═══ Records for the exercise

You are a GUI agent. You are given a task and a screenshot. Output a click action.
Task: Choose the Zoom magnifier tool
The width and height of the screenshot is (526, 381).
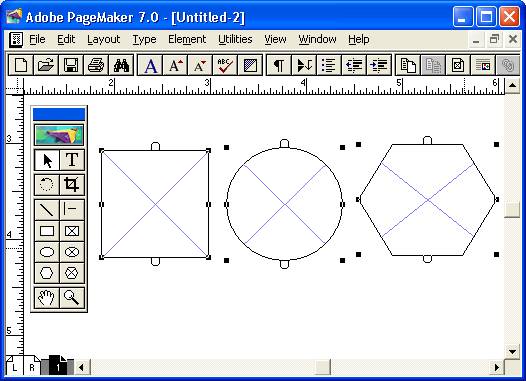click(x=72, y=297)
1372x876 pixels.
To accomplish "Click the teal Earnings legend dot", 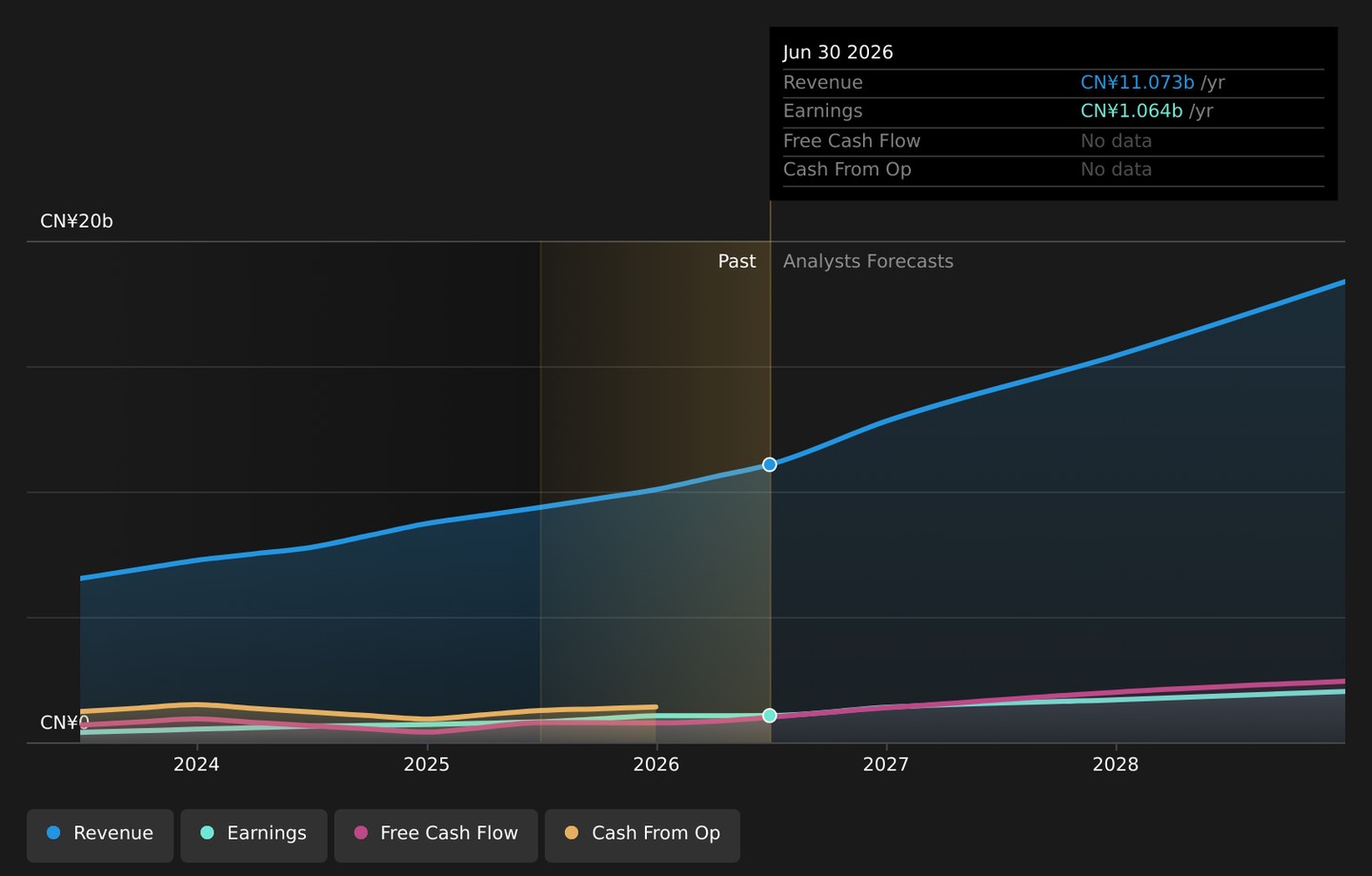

══════

> [Work task] Your task is to transcribe exactly the lines from the one containing "The width and" through the final line of the entries above, pictures excluded.

> [Answer box]
The width and height of the screenshot is (526, 381).
click(x=72, y=297)
1372x876 pixels.
To accomplish "Click the teal Earnings legend dot", 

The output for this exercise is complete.